» Exercise: Repeat the records in full, exactly.

[Pixel coordinate grounding data]

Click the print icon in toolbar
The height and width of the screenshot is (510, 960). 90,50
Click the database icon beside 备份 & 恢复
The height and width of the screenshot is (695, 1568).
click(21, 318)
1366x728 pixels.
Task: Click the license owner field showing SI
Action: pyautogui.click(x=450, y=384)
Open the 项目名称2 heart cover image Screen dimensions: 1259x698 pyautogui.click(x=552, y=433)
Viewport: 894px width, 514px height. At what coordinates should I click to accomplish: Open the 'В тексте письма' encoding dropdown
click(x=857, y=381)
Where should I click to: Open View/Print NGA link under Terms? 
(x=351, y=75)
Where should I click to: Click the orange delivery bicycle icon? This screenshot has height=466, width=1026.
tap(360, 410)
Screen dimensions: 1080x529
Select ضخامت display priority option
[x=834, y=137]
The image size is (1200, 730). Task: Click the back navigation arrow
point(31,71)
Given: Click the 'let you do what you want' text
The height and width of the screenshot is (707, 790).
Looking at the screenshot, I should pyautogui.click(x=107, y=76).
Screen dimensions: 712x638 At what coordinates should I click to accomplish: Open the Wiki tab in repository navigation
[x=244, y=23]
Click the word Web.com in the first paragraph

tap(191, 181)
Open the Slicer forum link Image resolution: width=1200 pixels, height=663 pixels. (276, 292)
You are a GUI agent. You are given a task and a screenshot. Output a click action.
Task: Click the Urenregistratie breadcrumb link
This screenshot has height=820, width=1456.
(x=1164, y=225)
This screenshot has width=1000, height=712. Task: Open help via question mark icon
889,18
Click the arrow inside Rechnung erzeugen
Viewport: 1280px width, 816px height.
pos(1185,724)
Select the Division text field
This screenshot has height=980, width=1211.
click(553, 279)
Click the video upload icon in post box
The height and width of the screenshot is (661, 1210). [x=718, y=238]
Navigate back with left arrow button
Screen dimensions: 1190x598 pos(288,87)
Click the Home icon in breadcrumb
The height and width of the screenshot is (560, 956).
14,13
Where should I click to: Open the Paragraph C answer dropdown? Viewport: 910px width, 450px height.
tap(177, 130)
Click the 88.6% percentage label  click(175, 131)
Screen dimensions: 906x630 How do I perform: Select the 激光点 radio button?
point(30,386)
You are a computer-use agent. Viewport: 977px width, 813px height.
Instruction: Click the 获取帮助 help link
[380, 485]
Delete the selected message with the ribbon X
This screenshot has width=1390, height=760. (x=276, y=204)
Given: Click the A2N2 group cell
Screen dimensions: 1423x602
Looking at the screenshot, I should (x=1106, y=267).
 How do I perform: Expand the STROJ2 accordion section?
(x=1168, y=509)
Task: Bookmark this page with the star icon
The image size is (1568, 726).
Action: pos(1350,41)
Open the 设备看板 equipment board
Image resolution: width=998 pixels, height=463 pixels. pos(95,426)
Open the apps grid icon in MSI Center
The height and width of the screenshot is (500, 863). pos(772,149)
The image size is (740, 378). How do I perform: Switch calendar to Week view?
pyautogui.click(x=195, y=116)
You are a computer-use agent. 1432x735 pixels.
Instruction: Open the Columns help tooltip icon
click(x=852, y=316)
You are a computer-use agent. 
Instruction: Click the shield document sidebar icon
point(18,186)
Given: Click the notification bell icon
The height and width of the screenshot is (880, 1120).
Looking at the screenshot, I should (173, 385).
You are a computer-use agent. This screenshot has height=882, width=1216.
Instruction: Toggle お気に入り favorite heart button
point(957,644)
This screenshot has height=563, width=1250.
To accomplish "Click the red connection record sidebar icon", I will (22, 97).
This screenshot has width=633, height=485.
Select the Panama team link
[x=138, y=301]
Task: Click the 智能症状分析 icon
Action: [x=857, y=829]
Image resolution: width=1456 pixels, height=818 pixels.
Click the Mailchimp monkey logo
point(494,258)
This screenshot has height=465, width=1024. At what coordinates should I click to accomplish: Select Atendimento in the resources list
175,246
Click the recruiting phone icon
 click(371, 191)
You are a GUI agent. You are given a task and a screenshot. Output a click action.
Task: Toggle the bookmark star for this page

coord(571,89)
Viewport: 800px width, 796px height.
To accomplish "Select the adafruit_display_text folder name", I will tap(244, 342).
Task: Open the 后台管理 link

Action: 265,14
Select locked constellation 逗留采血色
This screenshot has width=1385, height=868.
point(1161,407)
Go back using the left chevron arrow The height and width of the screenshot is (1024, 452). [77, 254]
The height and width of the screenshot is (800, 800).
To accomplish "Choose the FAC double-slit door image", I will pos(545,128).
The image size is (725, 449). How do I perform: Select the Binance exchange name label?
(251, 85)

» Written answer:
Click the print icon in toolbar
The height and width of the screenshot is (510, 960). 90,50
Click the database icon beside 备份 & 恢复
The height and width of the screenshot is (695, 1568).
click(21, 318)
1366x728 pixels.
Task: Click the license owner field showing SI
Action: pyautogui.click(x=450, y=384)
Open the 项目名称2 heart cover image Screen dimensions: 1259x698 pyautogui.click(x=552, y=433)
Viewport: 894px width, 514px height. At what coordinates should I click to accomplish: Open the 'В тексте письма' encoding dropdown
click(x=857, y=381)
Where should I click to: Open View/Print NGA link under Terms? 
(x=351, y=75)
Where should I click to: Click the orange delivery bicycle icon? This screenshot has height=466, width=1026.
tap(360, 410)
Screen dimensions: 1080x529
Select ضخامت display priority option
[x=834, y=137]
The image size is (1200, 730). Task: Click the back navigation arrow
point(31,71)
Given: Click the 'let you do what you want' text
The height and width of the screenshot is (707, 790).
Looking at the screenshot, I should pyautogui.click(x=107, y=76).
Screen dimensions: 712x638 At what coordinates should I click to accomplish: Open the Wiki tab in repository navigation
[x=244, y=23]
Click the word Web.com in the first paragraph

tap(191, 181)
Open the Slicer forum link Image resolution: width=1200 pixels, height=663 pixels. (276, 292)
You are a GUI agent. You are given a task and a screenshot. Output a click action.
Task: Click the Urenregistratie breadcrumb link
This screenshot has height=820, width=1456.
(x=1164, y=225)
This screenshot has width=1000, height=712. Task: Open help via question mark icon
889,18
Click the arrow inside Rechnung erzeugen
Viewport: 1280px width, 816px height.
pos(1185,724)
Select the Division text field
This screenshot has height=980, width=1211.
click(553, 279)
Click the video upload icon in post box
The height and width of the screenshot is (661, 1210). [x=718, y=238]
Navigate back with left arrow button
Screen dimensions: 1190x598 pos(288,87)
Click the Home icon in breadcrumb
The height and width of the screenshot is (560, 956).
14,13
Where should I click to: Open the Paragraph C answer dropdown? Viewport: 910px width, 450px height.
tap(177, 130)
Click the 88.6% percentage label  click(175, 131)
Screen dimensions: 906x630 How do I perform: Select the 激光点 radio button?
point(30,386)
You are a computer-use agent. Viewport: 977px width, 813px height.
Instruction: Click the 获取帮助 help link
[380, 485]
Delete the selected message with the ribbon X
This screenshot has width=1390, height=760. (x=276, y=204)
Given: Click the A2N2 group cell
Screen dimensions: 1423x602
Looking at the screenshot, I should (x=1106, y=267).
 How do I perform: Expand the STROJ2 accordion section?
(x=1168, y=509)
Task: Bookmark this page with the star icon
The image size is (1568, 726).
Action: pos(1350,41)
Open the 设备看板 equipment board
Image resolution: width=998 pixels, height=463 pixels. pos(95,426)
Open the apps grid icon in MSI Center
The height and width of the screenshot is (500, 863). pos(772,149)
The image size is (740, 378). How do I perform: Switch calendar to Week view?
pyautogui.click(x=195, y=116)
You are a computer-use agent. 1432x735 pixels.
Instruction: Open the Columns help tooltip icon
click(x=852, y=316)
You are a computer-use agent. 
Instruction: Click the shield document sidebar icon
point(18,186)
Given: Click the notification bell icon
The height and width of the screenshot is (880, 1120).
Looking at the screenshot, I should (173, 385).
You are a computer-use agent. This screenshot has height=882, width=1216.
Instruction: Toggle お気に入り favorite heart button
point(957,644)
This screenshot has height=563, width=1250.
To accomplish "Click the red connection record sidebar icon", I will (22, 97).
This screenshot has width=633, height=485.
Select the Panama team link
[x=138, y=301]
Task: Click the 智能症状分析 icon
Action: [x=857, y=829]
Image resolution: width=1456 pixels, height=818 pixels.
Click the Mailchimp monkey logo
point(494,258)
This screenshot has height=465, width=1024. At what coordinates should I click to accomplish: Select Atendimento in the resources list
175,246
Click the recruiting phone icon
 click(371, 191)
You are a GUI agent. You are given a task and a screenshot. Output a click action.
Task: Toggle the bookmark star for this page

coord(571,89)
Viewport: 800px width, 796px height.
To accomplish "Select the adafruit_display_text folder name", I will tap(244, 342).
Task: Open the 后台管理 link

Action: 265,14
Select locked constellation 逗留采血色
This screenshot has width=1385, height=868.
point(1161,407)
Go back using the left chevron arrow The height and width of the screenshot is (1024, 452). [77, 254]
The height and width of the screenshot is (800, 800).
To accomplish "Choose the FAC double-slit door image", I will pos(545,128).
The image size is (725, 449). How do I perform: Select the Binance exchange name label?
(251, 85)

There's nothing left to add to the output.